Members at the SRUC are embarking on a course of strike action.

SRUC was formed in 2012 as part of Cabinet Secretary Michael Russell’s then sectoral merger plans. Unlike other institutions merged at that time, SRUC was a creation of institutions with different, and many argued incompatible, cultures and systems. At merger SRUC‘s constituent colleges were, on the one hand, the Scottish Agricultural College (SAC), a small HE institution with campuses in Ayr, Aberdeen, and King’s Buildings Edinburgh, together with separate research and consulting divisions located across rural Scotland and in particular within the Uni. Of Edinburgh /Morden complexes around the Bush, Midlothian. On the other hand, were the three small rural FE colleges: Barony College, Dumfriesshire; Oatridge College, West Lothian, and Elmwood College, Coupar Fife. So, SRUC has a national footprint but being largely rural is out of sight, and sadly out of the minds of many.

SRUC teaches subjects including agriculture, horticulture, the environment, the sustainable and green economy, rural business management, small animal care, equine courses and the whole range of supporting subjects that sustain Scotland’s rural economy and provide the knowledge and skills that will inform and underpin our national food security and action on climate change. SRUC is active across the key areas that Scotland needs to thrive in the Twenty-first Century. Members teach from SCQF levels 4 up to 12. They deliver specialist subject teaching to schools, support SVQ and apprentice training, deliver specialist industry training, campus teach across a range of SQA general subjects and highly specialised vocational subjects. Our members deliver degree teaching at undergraduate, postgraduate degree, and PhD level, variously accredited by the Universities of Edinburgh and Glasgow.

In 2012, the Scottish Government disregarded members’ concerns and pressed ahead with the merger. In the nine years since the merger, members have experienced a series of broken promises on pay harmonisation. In that time, the FE sector has absorbed the pain of merger and emerged with a national agreement for standardised pay and key terms & conditions (T&Cs), reflecting the earlier similar HE sector process that had resulted in the HE sector pay and grading agreement.

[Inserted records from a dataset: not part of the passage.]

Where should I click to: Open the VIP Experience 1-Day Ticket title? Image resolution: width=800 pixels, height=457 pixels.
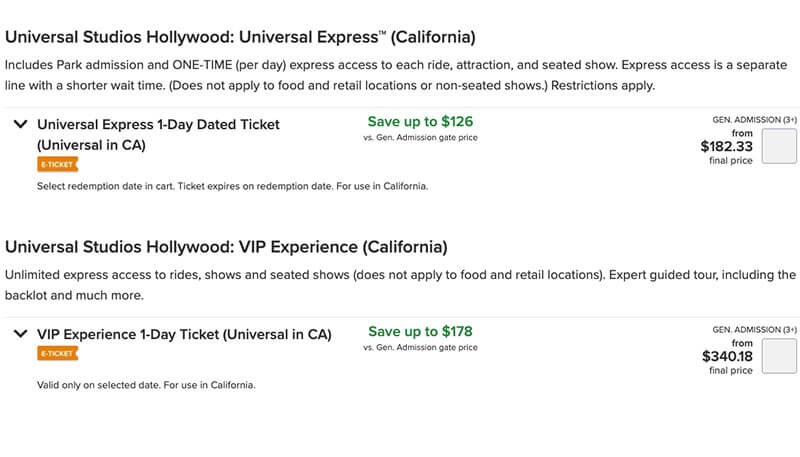point(184,334)
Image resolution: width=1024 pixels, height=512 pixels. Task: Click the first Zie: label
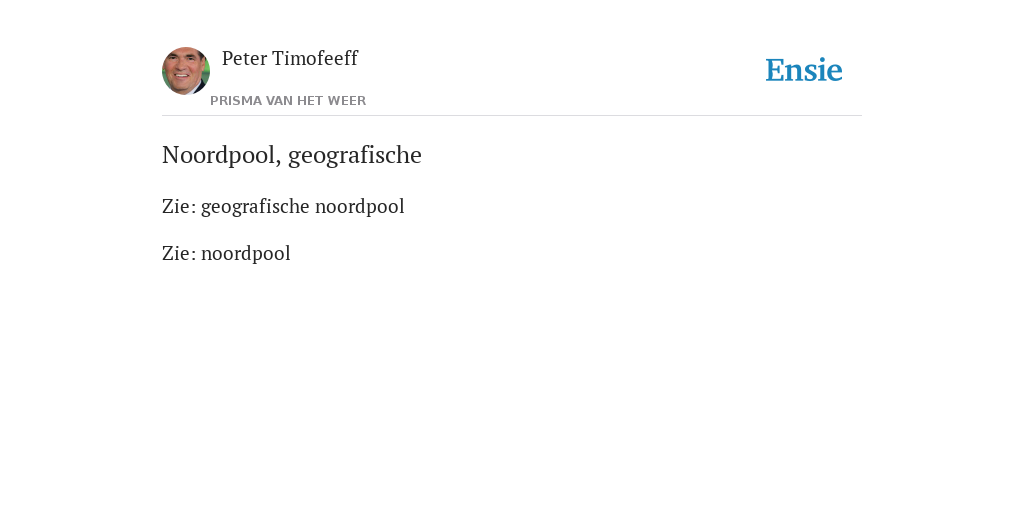(x=179, y=206)
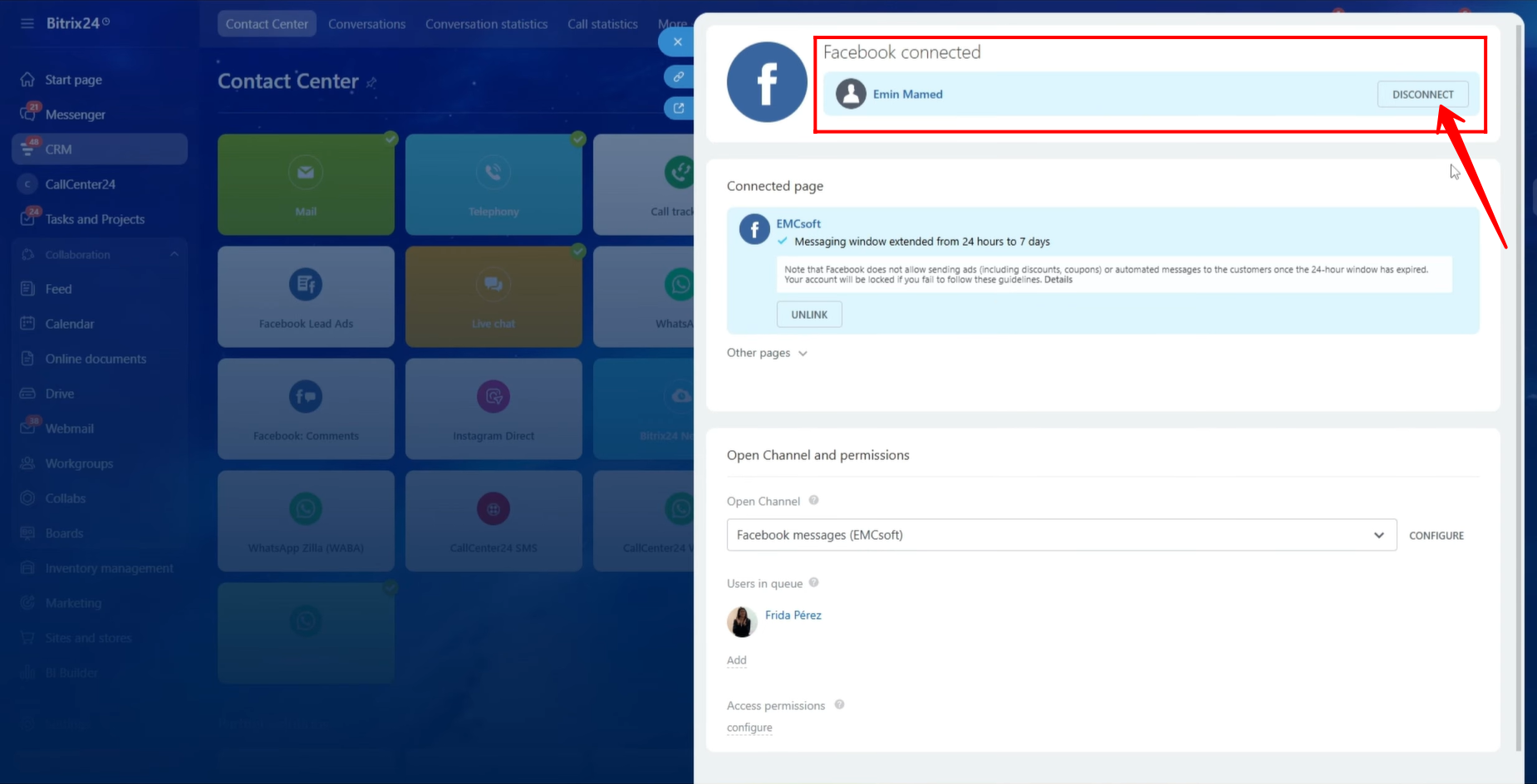Collapse the Collaboration sidebar group
The image size is (1537, 784).
tap(174, 254)
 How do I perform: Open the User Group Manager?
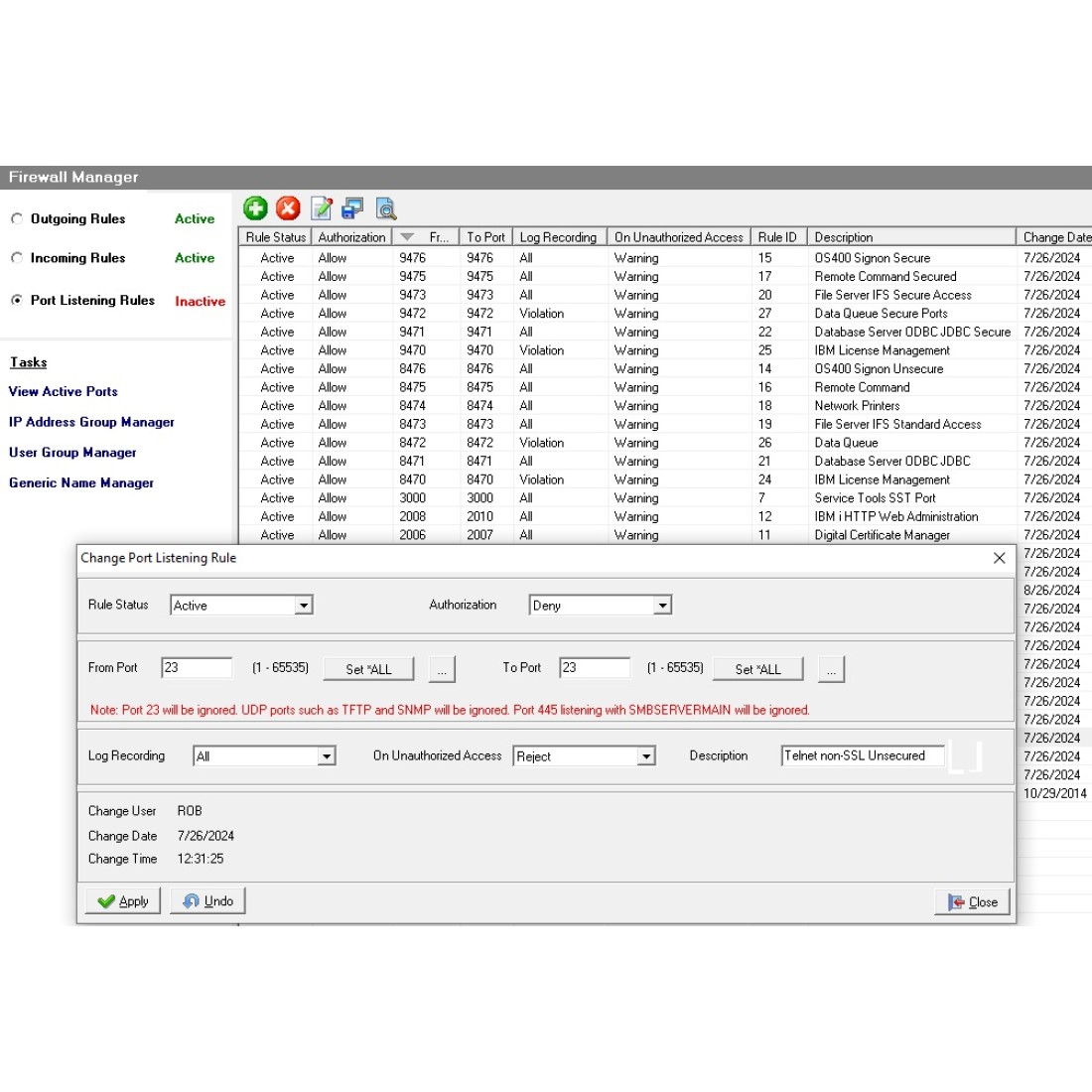pos(71,452)
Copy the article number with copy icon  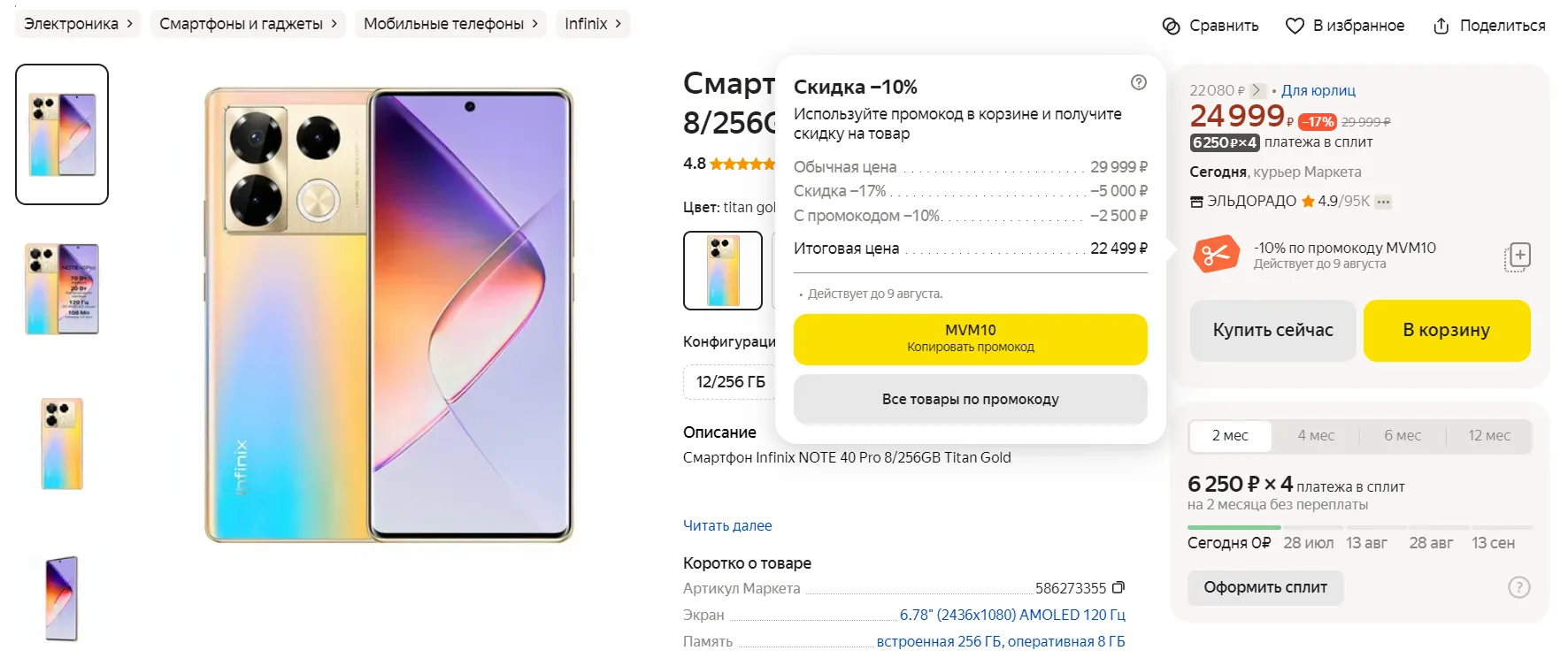[1118, 588]
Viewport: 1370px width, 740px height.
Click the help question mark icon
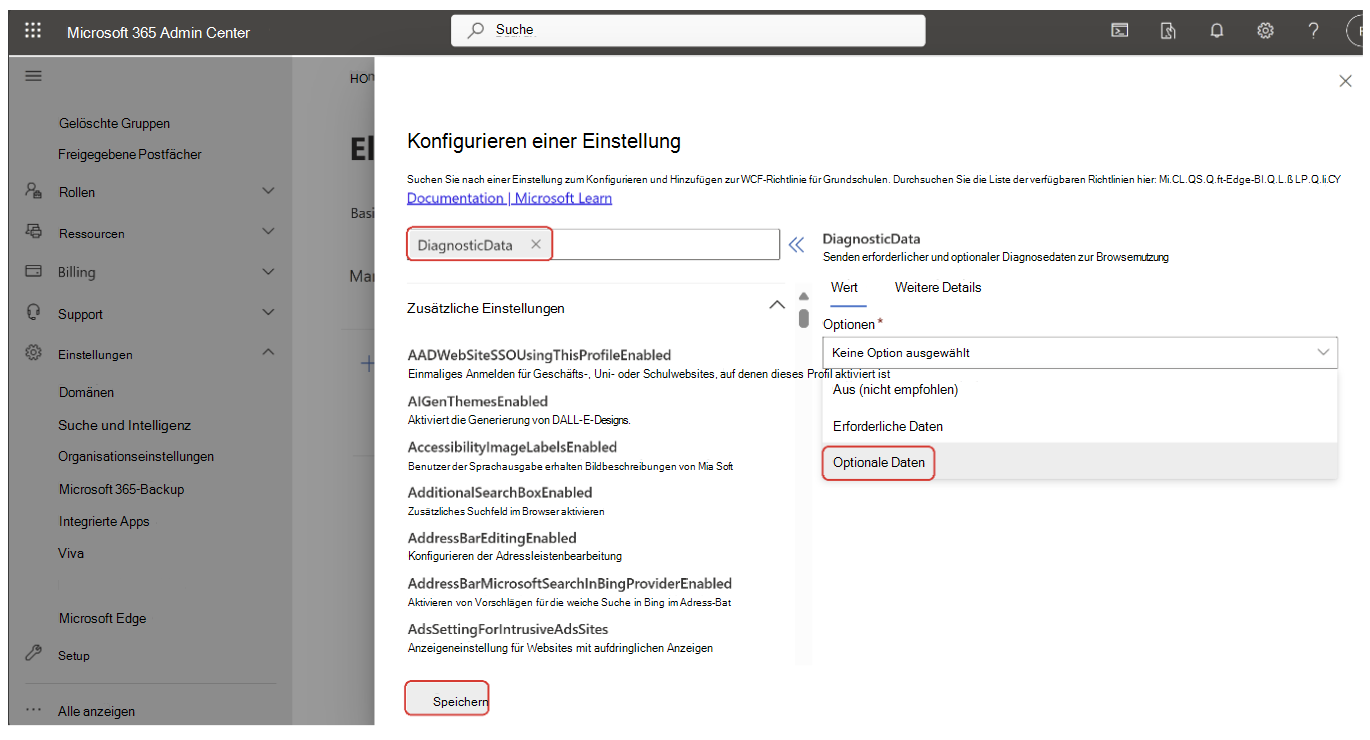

Not only is pay and job grading at the SRUC out with any national FE or HE agreed framework, but it’s also not even harmonised within the SRUC. This means that an SRUC lecturer at the former Barony campus is paid differently for doing the same job as SRUC staff at other SRUC sites.

Today, SRUC members earn thousands of pounds a year less than academic staff in FE and HE across Scotland. This adversely affects members’ living standards and, in the long term, their pensions. Today’s underpay will ripple through the whole life of every SRUC member.

Members at SRUC can no longer afford to plan their lives around management’s successive broken promises of jam tomorrow – all the EIS members at SRUC want is the HE sector norms for pay and conditions, today. Nothing special, just sector norms. Please support us and help stop the devaluation of rural education with all its impacts on staff, students, rural communities, and industries.